### Required work
Please count the lines in the records below that include the word "computer" and report only the total.

### Data to process

######

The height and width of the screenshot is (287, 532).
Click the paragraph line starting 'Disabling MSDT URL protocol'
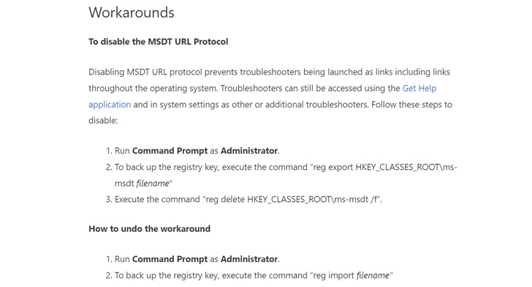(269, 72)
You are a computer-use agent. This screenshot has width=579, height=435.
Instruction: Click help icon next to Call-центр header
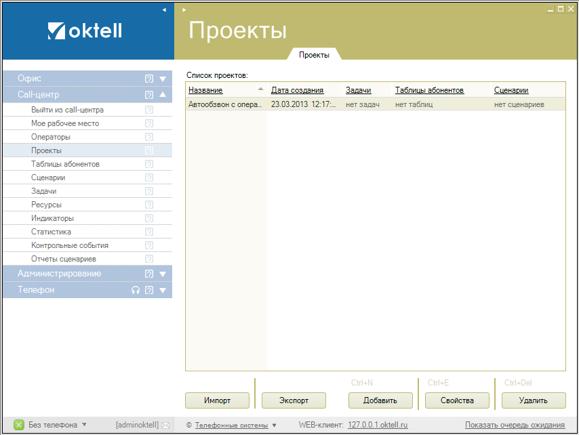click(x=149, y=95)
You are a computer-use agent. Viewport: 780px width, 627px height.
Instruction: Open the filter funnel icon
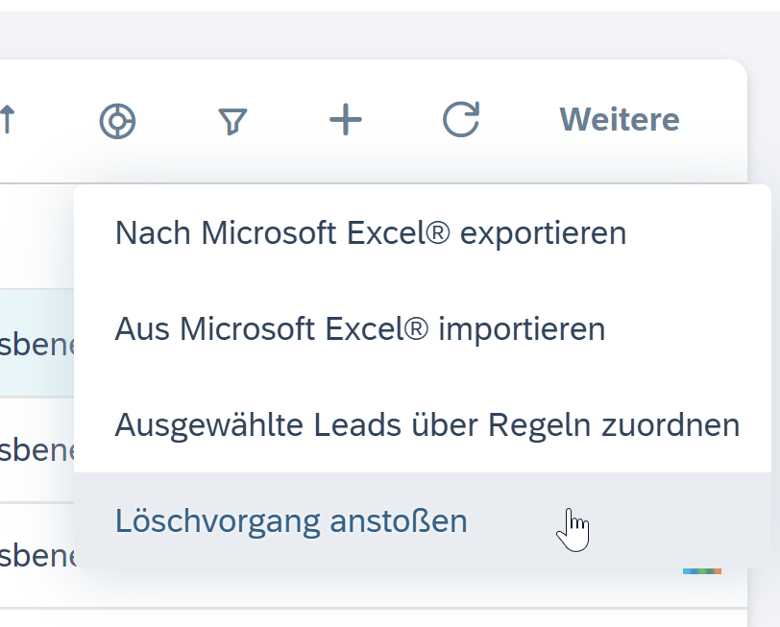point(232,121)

######

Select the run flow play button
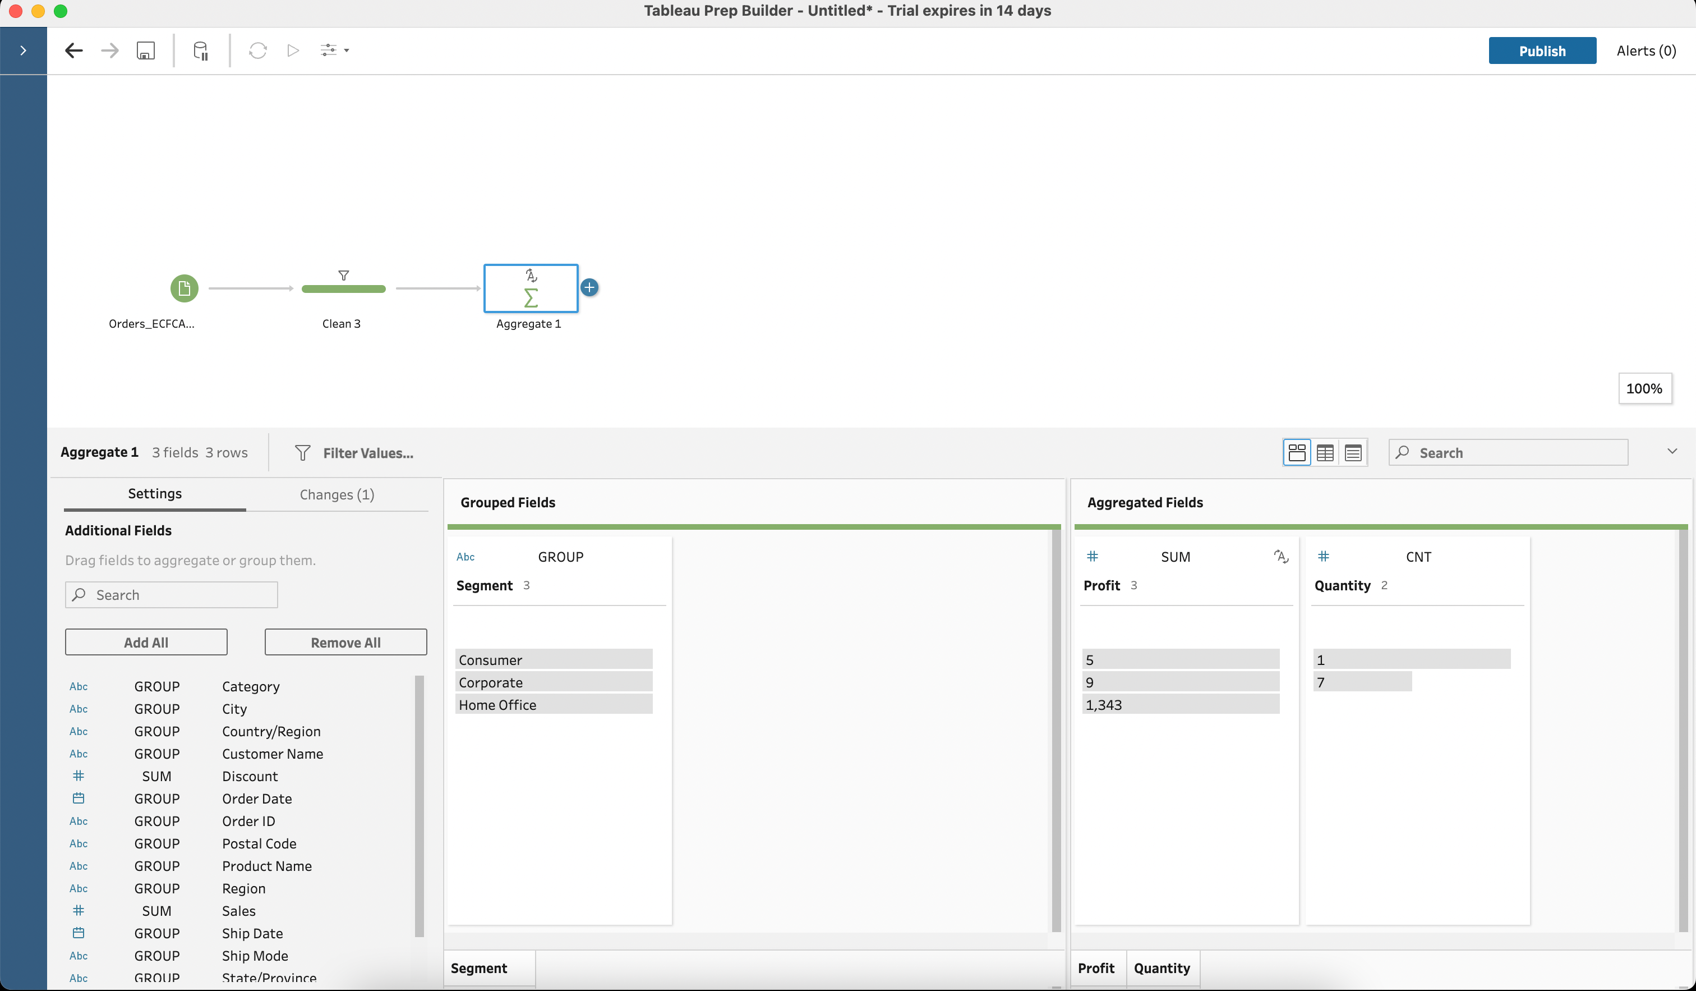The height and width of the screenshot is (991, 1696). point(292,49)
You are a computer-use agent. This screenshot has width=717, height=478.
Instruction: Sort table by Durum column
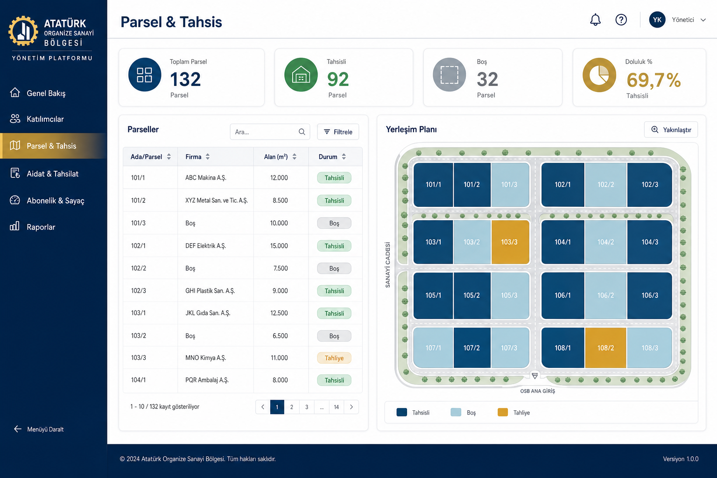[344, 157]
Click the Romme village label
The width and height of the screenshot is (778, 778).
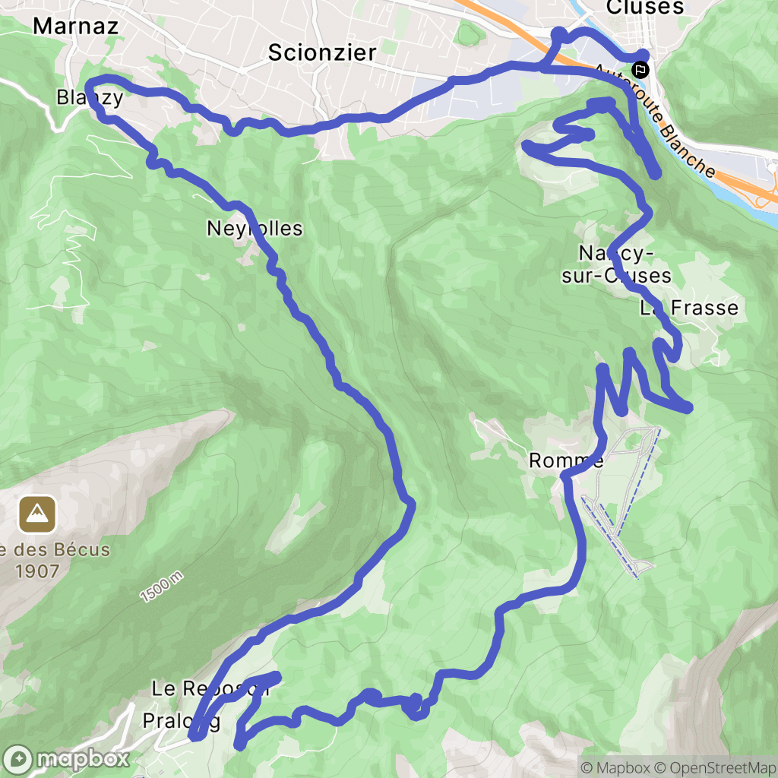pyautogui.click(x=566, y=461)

######

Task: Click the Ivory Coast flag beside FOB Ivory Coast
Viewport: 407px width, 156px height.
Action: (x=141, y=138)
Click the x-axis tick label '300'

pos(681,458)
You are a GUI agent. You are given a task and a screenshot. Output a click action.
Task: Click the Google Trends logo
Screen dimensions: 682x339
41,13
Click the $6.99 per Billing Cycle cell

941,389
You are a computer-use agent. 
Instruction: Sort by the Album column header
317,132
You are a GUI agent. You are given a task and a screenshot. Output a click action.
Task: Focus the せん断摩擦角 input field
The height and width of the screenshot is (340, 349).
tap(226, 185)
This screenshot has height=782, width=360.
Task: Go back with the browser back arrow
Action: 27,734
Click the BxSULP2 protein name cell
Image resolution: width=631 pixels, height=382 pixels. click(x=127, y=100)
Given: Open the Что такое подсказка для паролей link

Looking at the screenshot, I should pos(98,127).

######

### Problem solution
4